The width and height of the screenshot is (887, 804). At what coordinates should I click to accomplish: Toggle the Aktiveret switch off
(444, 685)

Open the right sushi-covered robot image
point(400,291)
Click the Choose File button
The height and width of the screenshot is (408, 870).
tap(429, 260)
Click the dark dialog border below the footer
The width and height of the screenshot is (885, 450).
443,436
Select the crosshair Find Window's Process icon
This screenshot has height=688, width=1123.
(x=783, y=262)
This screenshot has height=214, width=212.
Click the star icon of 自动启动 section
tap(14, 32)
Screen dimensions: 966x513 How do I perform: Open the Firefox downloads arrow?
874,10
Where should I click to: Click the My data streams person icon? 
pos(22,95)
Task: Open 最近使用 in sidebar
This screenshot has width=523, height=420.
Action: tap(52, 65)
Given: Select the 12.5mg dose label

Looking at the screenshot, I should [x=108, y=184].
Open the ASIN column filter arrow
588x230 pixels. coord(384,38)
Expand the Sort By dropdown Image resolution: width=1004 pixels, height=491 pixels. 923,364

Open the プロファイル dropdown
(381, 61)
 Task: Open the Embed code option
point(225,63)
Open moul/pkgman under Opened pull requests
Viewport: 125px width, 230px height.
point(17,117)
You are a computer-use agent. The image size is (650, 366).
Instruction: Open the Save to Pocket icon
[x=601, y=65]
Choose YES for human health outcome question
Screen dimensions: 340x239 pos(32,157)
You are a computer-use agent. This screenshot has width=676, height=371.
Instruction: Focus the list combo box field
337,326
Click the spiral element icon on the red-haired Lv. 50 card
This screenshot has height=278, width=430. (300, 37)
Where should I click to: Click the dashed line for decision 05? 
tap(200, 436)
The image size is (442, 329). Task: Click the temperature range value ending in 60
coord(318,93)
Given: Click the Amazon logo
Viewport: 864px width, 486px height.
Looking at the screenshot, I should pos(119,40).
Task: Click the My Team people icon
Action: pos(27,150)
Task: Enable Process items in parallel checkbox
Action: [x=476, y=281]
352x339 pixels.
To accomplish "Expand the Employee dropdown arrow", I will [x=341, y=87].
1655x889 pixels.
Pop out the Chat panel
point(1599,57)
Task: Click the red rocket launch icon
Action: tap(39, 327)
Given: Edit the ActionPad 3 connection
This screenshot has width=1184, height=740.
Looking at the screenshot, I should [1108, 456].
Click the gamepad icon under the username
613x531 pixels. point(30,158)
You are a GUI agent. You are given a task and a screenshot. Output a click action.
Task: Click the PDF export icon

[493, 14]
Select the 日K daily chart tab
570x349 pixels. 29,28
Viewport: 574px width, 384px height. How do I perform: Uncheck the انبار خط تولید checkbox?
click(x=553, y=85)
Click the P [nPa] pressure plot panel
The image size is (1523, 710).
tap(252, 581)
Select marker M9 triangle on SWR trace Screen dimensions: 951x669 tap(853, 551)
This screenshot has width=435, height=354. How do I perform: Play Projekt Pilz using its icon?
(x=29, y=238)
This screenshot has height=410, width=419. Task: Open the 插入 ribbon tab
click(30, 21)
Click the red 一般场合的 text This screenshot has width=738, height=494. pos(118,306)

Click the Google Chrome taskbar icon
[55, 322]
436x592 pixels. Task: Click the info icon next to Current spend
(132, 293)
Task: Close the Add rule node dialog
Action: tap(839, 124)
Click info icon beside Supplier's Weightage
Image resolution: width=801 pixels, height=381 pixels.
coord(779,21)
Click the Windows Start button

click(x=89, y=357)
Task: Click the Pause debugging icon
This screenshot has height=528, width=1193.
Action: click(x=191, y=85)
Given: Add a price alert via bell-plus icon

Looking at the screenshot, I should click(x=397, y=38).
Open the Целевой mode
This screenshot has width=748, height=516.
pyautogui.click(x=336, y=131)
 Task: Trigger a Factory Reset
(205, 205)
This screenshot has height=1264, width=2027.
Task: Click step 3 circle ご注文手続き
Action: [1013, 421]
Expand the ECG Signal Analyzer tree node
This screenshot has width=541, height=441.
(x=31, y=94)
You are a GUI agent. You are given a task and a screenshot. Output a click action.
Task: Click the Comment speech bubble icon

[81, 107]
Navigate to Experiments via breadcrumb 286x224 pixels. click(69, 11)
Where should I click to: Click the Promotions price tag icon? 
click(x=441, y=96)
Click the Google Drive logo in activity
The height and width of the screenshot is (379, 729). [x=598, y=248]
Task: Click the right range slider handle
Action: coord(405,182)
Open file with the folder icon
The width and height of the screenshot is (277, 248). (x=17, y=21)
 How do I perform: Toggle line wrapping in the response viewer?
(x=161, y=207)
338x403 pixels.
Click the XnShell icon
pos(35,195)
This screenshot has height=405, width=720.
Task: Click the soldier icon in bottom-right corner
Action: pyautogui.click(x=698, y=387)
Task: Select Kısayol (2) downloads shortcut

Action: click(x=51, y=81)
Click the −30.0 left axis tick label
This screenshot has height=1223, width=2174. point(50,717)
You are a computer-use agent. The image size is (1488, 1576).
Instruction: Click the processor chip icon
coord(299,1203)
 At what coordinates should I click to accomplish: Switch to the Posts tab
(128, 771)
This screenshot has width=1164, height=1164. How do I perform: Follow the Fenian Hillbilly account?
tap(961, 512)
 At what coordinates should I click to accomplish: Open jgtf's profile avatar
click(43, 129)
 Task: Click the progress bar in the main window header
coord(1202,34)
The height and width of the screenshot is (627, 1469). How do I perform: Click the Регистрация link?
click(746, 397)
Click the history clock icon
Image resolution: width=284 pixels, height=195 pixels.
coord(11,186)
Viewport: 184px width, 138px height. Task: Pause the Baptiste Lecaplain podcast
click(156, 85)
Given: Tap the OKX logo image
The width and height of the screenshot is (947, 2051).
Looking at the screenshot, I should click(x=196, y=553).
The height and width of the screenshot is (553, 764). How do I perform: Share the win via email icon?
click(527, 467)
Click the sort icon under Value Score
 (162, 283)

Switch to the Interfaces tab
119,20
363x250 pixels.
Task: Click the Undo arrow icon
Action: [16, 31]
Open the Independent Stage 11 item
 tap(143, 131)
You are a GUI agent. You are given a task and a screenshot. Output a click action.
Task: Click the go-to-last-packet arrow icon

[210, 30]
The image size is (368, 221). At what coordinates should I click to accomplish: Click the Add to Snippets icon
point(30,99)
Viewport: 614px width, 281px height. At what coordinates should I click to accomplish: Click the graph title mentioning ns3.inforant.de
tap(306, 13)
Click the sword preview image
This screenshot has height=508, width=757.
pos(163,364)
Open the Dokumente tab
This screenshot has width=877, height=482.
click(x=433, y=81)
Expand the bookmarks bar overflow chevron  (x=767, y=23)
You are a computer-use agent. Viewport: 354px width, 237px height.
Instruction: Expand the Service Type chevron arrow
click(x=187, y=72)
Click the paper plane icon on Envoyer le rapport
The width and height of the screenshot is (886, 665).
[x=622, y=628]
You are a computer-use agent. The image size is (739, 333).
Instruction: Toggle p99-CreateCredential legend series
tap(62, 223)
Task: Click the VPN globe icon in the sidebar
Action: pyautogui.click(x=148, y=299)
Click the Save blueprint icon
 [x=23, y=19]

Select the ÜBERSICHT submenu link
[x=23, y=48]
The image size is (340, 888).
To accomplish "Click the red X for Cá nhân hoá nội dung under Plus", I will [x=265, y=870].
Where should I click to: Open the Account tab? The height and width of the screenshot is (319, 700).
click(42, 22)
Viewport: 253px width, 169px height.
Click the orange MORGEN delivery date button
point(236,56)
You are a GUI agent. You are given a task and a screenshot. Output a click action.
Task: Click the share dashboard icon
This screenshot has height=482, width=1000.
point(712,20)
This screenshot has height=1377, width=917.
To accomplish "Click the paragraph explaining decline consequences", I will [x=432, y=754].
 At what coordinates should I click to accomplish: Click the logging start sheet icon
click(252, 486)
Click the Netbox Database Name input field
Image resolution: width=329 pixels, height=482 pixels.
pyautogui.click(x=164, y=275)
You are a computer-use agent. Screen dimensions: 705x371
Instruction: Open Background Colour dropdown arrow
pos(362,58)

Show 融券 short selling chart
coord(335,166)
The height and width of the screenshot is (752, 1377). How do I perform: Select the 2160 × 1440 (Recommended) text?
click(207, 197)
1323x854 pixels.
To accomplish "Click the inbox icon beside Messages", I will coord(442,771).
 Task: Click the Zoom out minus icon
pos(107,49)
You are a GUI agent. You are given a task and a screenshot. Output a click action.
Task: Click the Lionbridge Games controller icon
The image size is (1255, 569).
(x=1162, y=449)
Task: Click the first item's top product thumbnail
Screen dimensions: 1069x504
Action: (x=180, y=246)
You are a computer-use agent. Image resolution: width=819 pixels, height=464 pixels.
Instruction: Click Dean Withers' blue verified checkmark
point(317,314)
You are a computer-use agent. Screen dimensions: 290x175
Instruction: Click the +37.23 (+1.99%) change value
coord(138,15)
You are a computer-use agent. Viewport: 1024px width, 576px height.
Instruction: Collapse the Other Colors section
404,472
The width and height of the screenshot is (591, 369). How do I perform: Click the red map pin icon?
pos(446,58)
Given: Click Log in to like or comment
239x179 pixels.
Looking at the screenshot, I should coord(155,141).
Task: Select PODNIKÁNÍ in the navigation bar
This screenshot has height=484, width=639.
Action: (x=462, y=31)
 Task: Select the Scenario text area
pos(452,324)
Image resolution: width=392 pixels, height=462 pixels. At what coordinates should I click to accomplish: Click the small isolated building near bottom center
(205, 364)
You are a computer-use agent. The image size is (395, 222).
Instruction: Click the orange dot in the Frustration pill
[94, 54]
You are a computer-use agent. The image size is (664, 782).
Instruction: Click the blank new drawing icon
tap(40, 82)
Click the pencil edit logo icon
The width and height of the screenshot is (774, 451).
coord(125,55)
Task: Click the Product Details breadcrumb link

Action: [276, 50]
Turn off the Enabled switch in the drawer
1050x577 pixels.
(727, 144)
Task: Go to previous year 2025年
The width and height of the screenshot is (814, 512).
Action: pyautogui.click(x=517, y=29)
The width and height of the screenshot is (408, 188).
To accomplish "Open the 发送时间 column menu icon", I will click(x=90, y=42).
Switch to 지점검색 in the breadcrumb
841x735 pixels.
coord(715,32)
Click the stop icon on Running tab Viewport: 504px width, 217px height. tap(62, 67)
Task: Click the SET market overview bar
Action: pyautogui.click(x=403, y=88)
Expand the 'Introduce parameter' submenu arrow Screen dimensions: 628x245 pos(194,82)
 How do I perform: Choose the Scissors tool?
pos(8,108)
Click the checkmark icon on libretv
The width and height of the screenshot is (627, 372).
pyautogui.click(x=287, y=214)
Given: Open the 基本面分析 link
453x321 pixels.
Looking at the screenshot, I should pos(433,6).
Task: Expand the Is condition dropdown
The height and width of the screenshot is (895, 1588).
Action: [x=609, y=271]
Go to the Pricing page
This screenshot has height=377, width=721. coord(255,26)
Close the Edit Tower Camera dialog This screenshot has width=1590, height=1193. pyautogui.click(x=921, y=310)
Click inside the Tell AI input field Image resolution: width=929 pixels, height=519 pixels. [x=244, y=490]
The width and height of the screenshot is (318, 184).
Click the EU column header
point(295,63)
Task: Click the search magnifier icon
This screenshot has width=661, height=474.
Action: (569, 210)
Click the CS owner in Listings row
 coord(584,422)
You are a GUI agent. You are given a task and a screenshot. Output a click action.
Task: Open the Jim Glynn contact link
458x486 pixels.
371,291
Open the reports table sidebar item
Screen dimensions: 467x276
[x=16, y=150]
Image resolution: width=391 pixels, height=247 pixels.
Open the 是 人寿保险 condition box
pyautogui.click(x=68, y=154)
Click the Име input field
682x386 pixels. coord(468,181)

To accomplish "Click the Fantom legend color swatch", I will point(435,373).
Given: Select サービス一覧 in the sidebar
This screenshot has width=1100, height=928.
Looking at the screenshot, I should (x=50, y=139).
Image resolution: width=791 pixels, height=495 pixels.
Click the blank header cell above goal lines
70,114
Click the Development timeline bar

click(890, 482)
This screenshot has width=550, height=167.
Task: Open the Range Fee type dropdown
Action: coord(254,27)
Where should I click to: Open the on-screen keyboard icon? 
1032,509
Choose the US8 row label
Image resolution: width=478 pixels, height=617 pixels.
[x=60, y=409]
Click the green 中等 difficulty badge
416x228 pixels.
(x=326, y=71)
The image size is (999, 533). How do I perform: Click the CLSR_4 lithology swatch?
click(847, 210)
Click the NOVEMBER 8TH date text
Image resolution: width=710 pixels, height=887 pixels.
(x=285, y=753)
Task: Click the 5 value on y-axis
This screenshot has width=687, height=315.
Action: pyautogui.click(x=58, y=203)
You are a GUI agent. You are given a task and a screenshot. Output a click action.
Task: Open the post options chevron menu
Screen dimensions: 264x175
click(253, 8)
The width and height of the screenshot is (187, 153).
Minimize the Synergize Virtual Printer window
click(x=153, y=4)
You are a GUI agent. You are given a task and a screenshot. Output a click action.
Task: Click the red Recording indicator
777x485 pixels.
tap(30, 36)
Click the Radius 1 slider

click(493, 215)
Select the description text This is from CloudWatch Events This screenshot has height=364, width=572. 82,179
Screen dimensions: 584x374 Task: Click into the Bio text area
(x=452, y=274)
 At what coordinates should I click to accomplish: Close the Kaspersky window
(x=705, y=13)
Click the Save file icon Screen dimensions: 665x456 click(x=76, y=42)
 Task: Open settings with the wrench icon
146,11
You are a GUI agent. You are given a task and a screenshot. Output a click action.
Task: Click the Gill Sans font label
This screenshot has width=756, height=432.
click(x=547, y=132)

+ + + + +

> **Aim of the exercise**
Reproduce each line of the records in which "beside" appears.

> **Task solution**
Click info icon beside Supplier's Weightage
To accomplish "Click the inbox icon beside Messages", I will coord(442,771).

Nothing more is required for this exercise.